Şimdiye kadar karakterin palavracı tavrı yüzünden bu
kadar abartılı hikayeler anlattığını, devleti ve padişahı yalakalıktan canhıraş övdüğünü
düşünüyordum ama bu bölümdeki hallerini gördükten sonra aklıma aslında bir konuda suçlu
olduğu halde kabahatini örtebilmek için abartılı tavırlar ve söylemlerle üste çıkan insanlar
geldi. Diyar diyar gezip, gördüğü ülkeleri kitabında yazan bir alimden de yamuk
çıkar mıymış hiç diyenleriniz olacaktır. Vallahi olmaz olmaz demeyin.
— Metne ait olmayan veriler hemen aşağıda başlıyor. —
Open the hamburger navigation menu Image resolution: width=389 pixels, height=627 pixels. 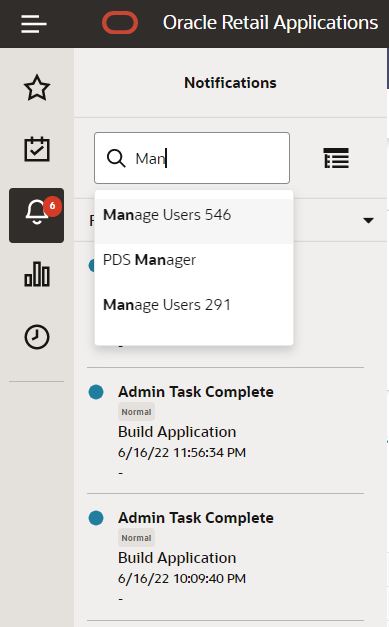[34, 24]
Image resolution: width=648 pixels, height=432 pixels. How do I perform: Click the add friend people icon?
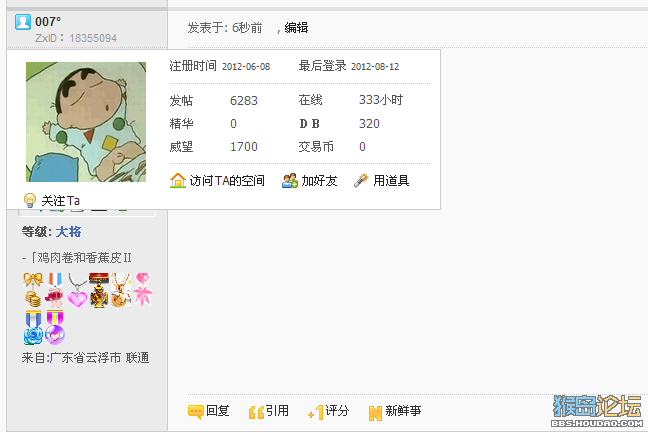tap(290, 181)
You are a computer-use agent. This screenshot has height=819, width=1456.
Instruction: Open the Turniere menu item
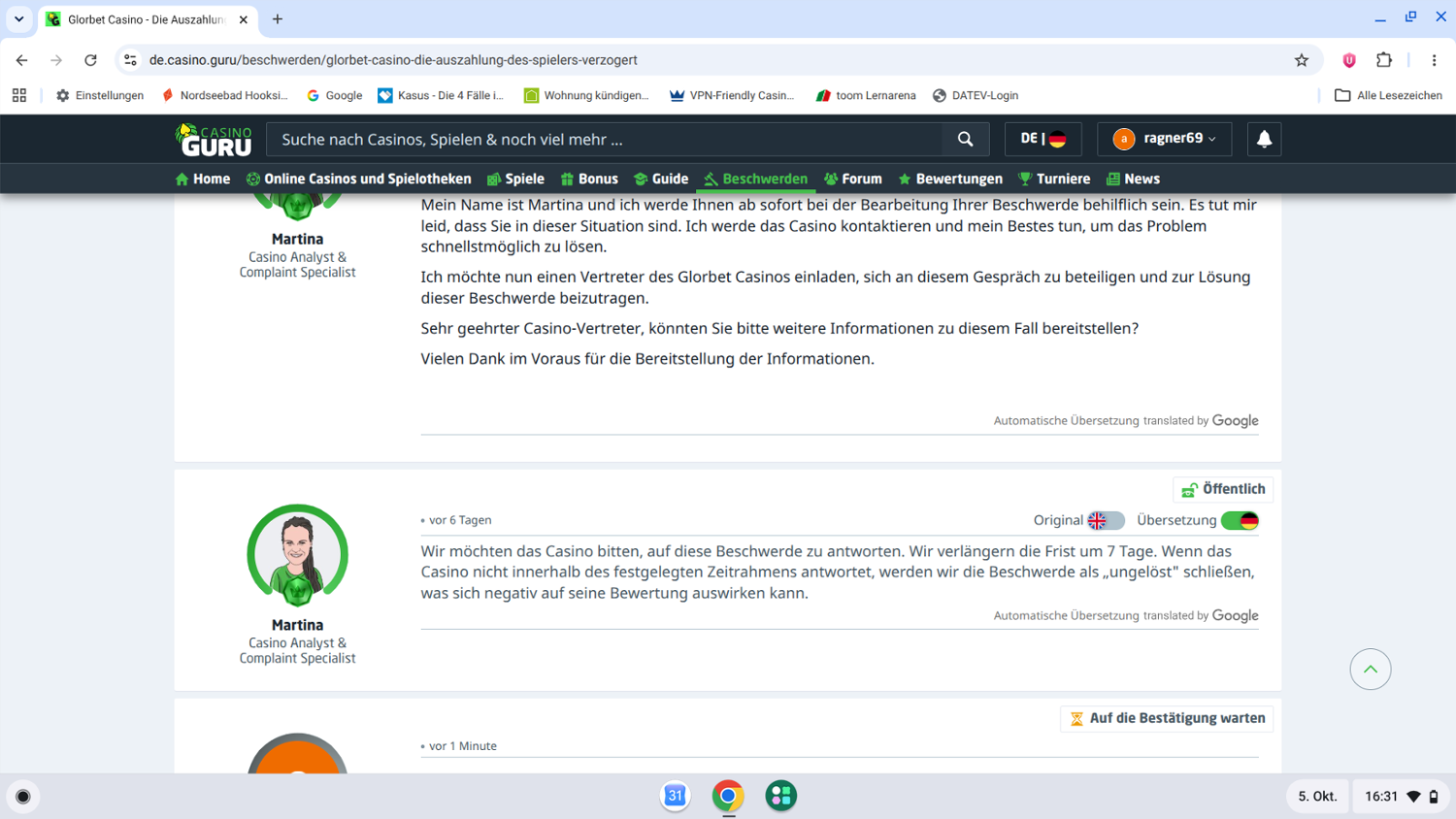[x=1054, y=179]
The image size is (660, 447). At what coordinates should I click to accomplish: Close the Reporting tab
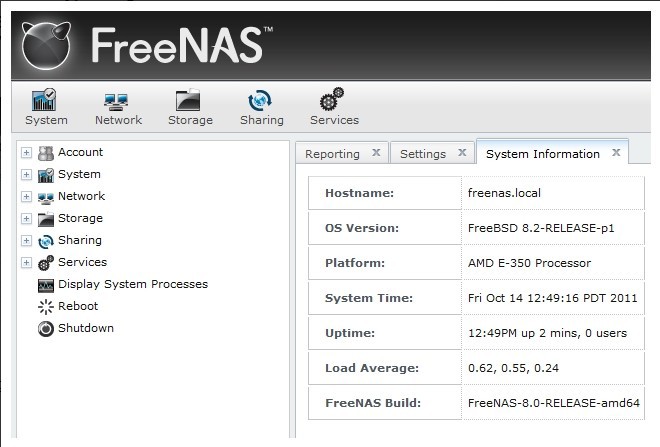[376, 153]

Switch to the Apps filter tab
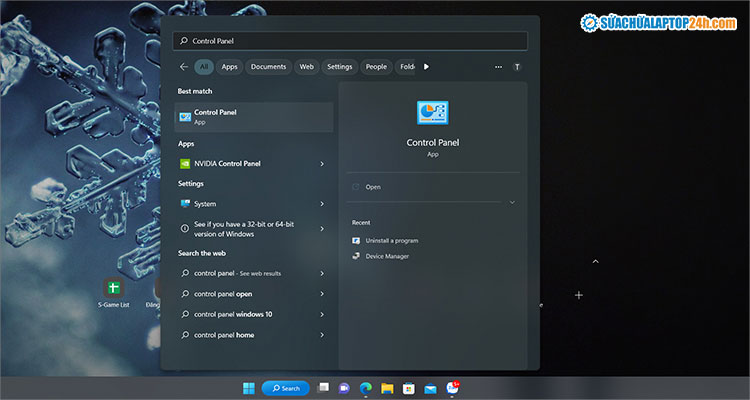229,67
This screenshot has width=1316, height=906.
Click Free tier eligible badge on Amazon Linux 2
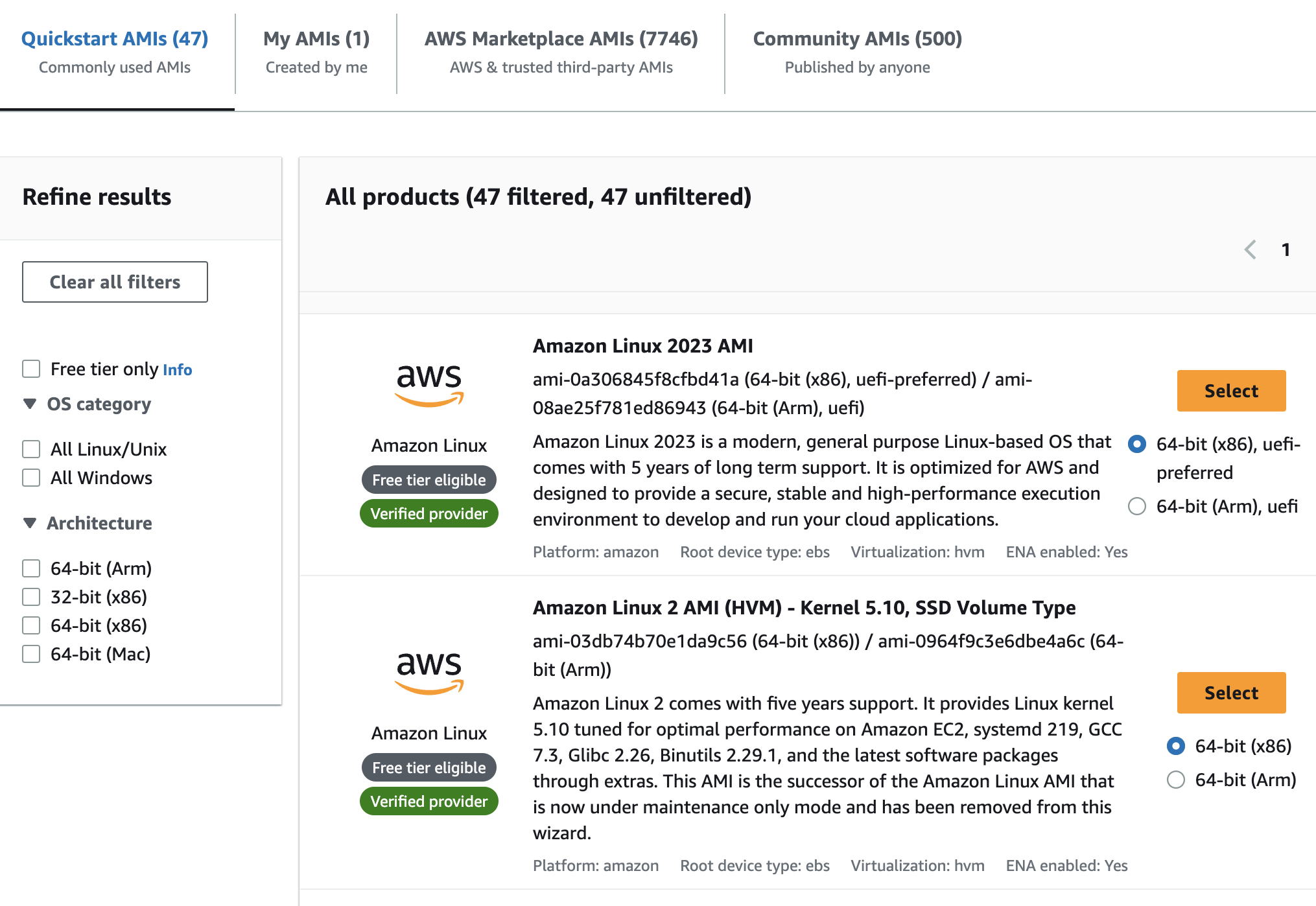429,768
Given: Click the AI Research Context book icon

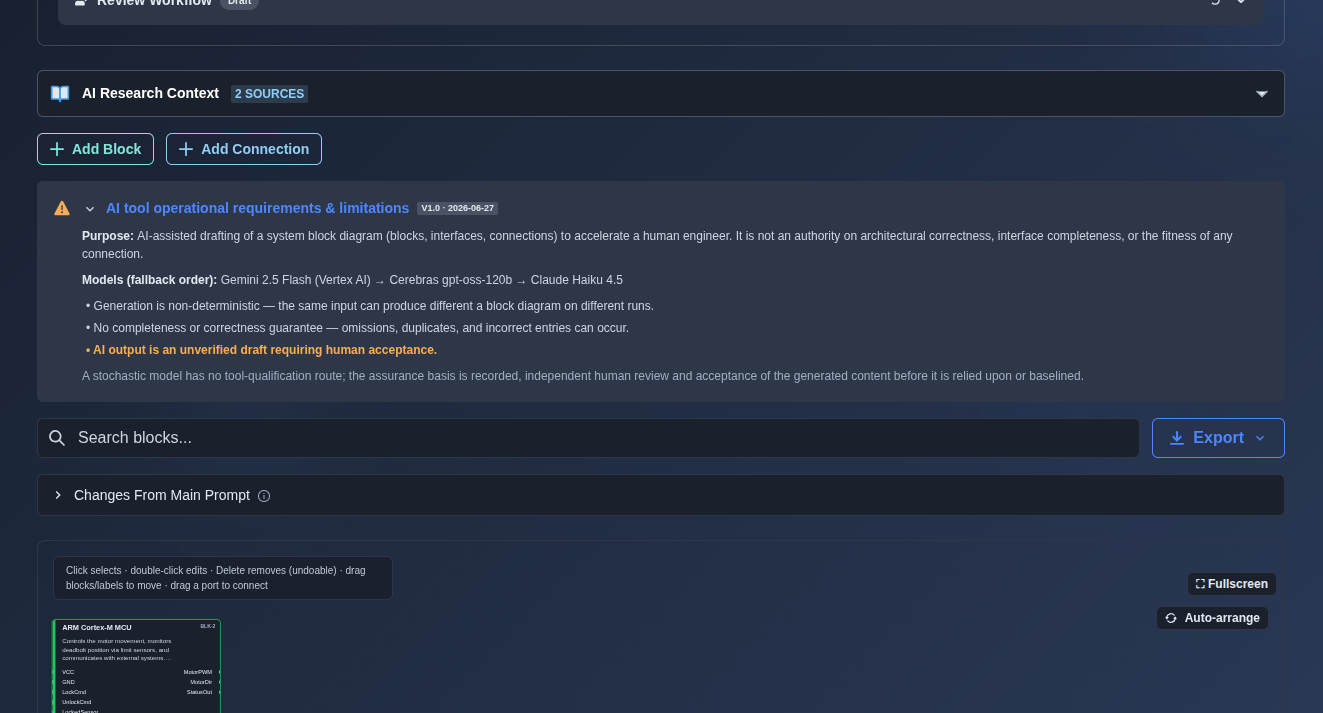Looking at the screenshot, I should click(x=60, y=93).
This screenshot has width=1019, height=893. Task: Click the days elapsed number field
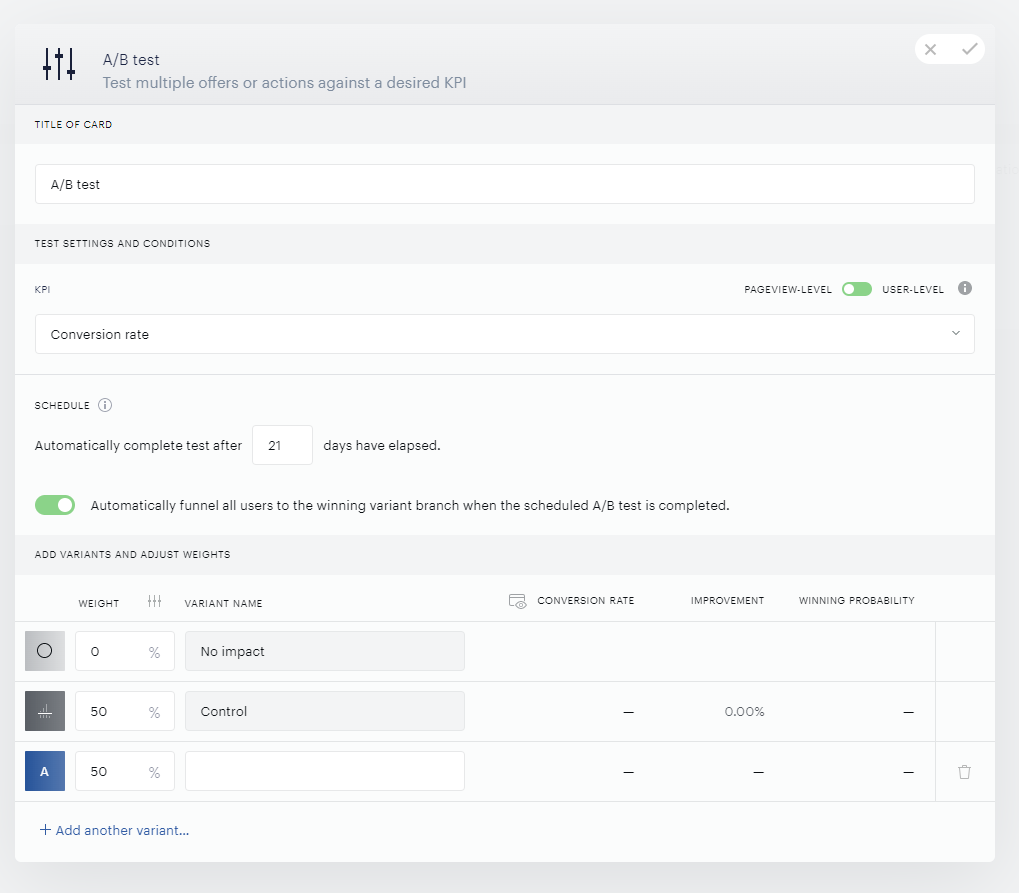[x=282, y=445]
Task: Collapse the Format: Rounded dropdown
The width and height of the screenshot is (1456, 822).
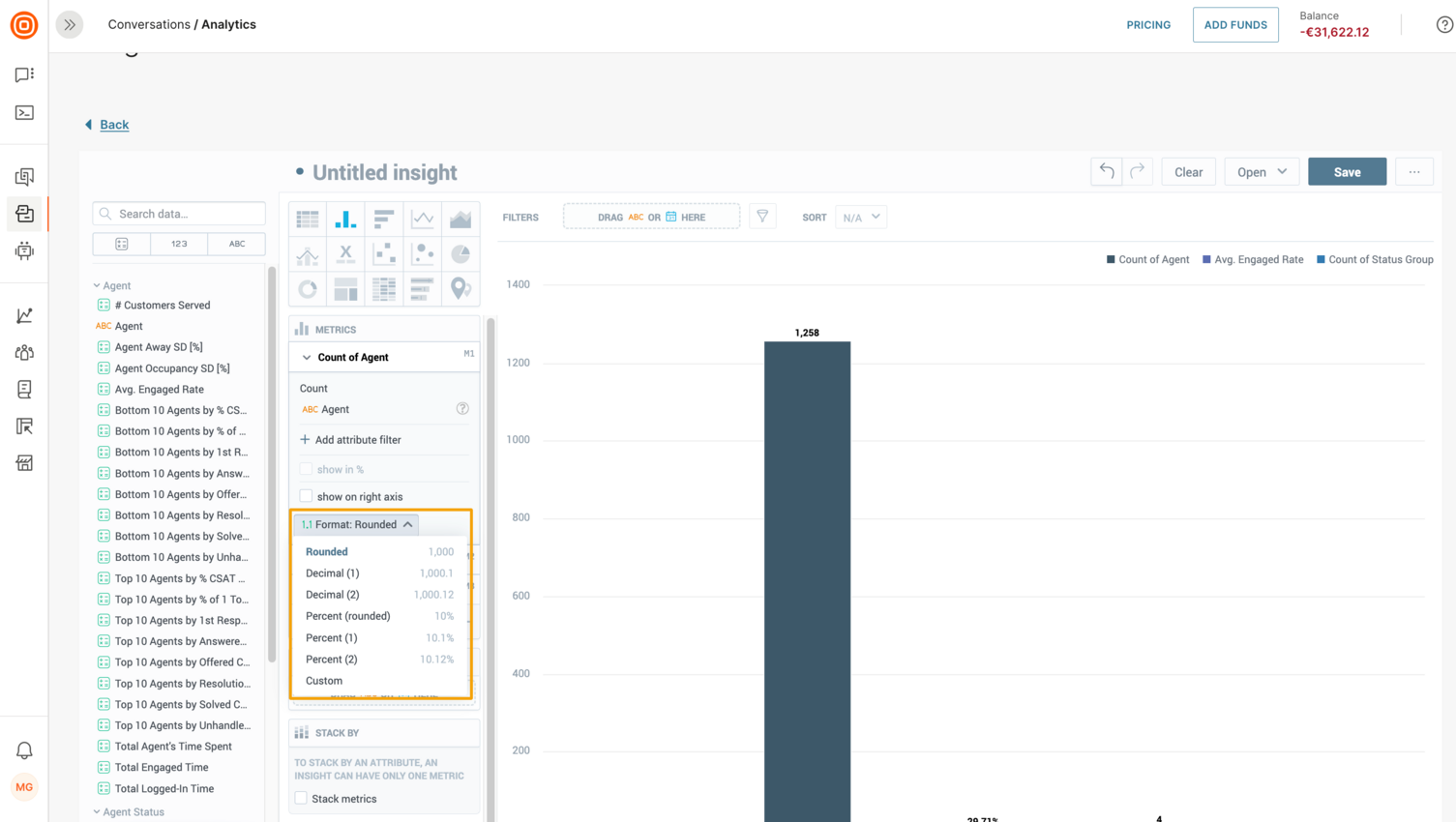Action: [356, 523]
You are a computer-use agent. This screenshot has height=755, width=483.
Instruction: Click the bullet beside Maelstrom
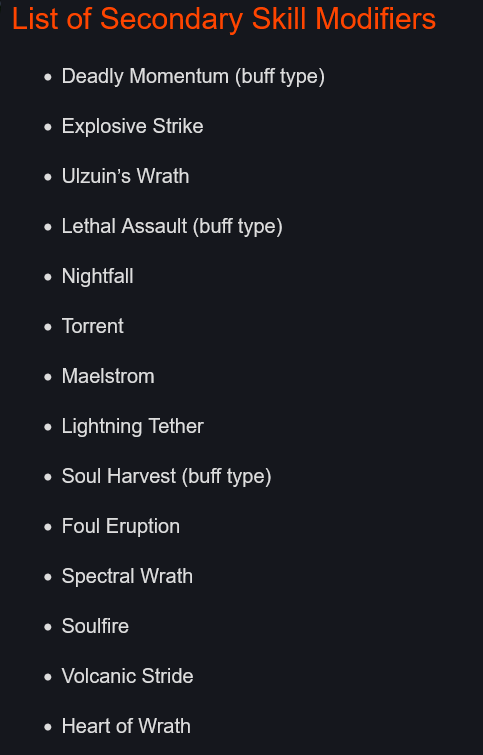pos(48,377)
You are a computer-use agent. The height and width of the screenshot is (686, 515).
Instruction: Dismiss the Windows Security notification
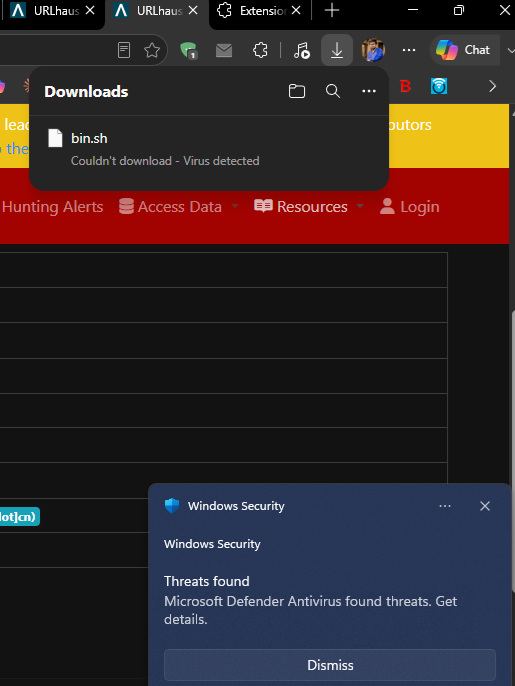click(330, 665)
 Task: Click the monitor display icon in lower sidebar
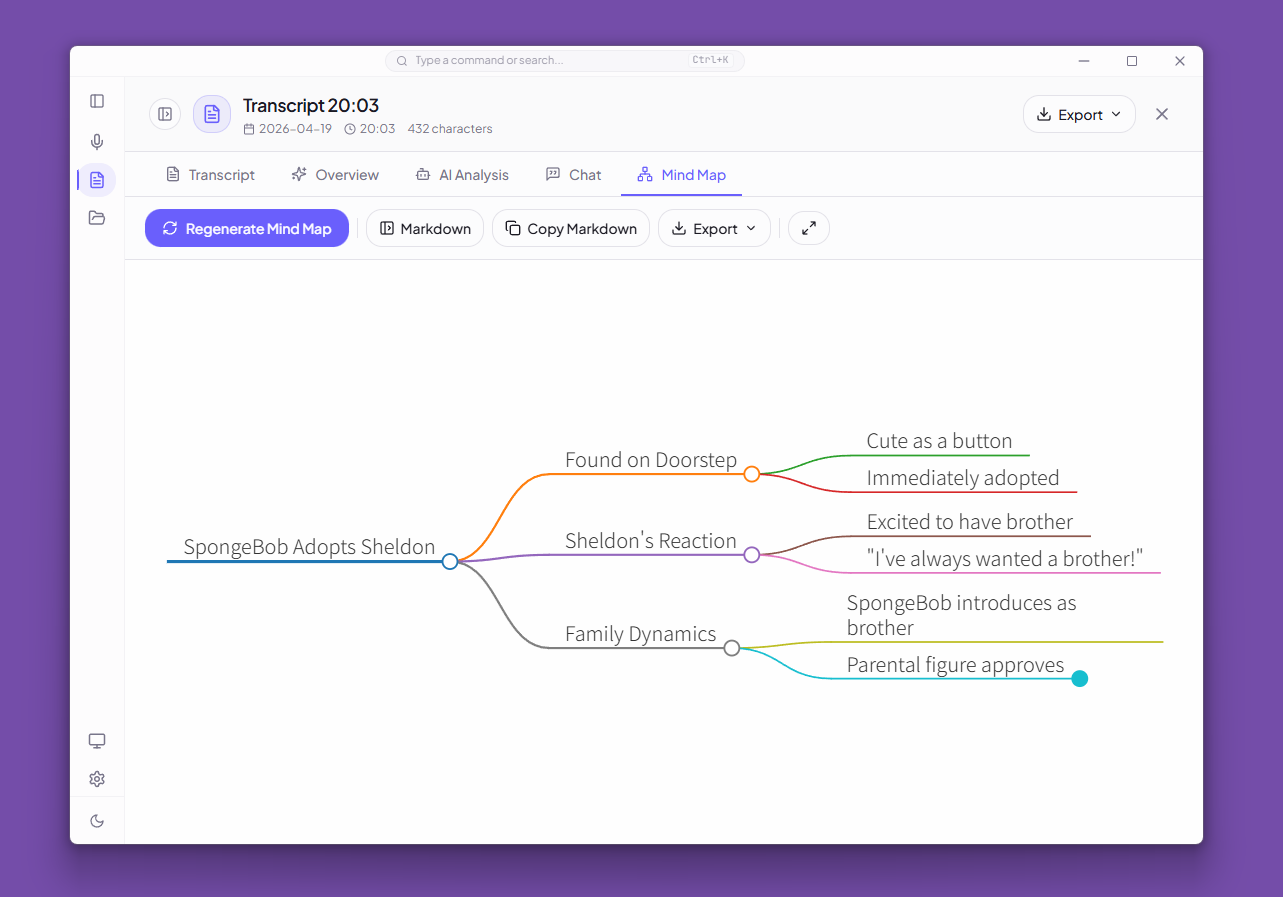point(97,740)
Dünyaca ünlü
denizci Piri Reis’ten Hürrem Sultan ve Rüstem Paşa’ya karşı Şehzade Mustafa’yı
destekleyen gizli bir yeraltı örgütünün, yine kendisi gibi büyük bir denizci
olan Barbaros Hayrettin Paşa’nın hayali kızı Mihrünnisa’yı öldürtmeye
azmettiren bir elebaşı çıkartmış bir seri bu sonuçta.
Belki de ben yanılmışım ve yanlış anlamışımdır ama hem
İlyas Paşa’nın yakalanıp öldürülmesi hem de yukarıda bahsettiğim bu sahnedeki
bakışlarından pek hoşlanmadım ben Evliya Çelebi’nin. Hatta bölümün başında
Murad’ın rüyasına konu olan, daha sonra da Yahya Efendi’nin “yakından gelecek
olan tehlike” olarak bahsettiği o yüzü görünmeyen atlıdan kastedilenin de
kendisi olabileceğini düşündüm. Evliya Çelebi’den böyle bir twist gelir mi,
gelirse ne amaca hizmet eder bekleyip göreceğiz.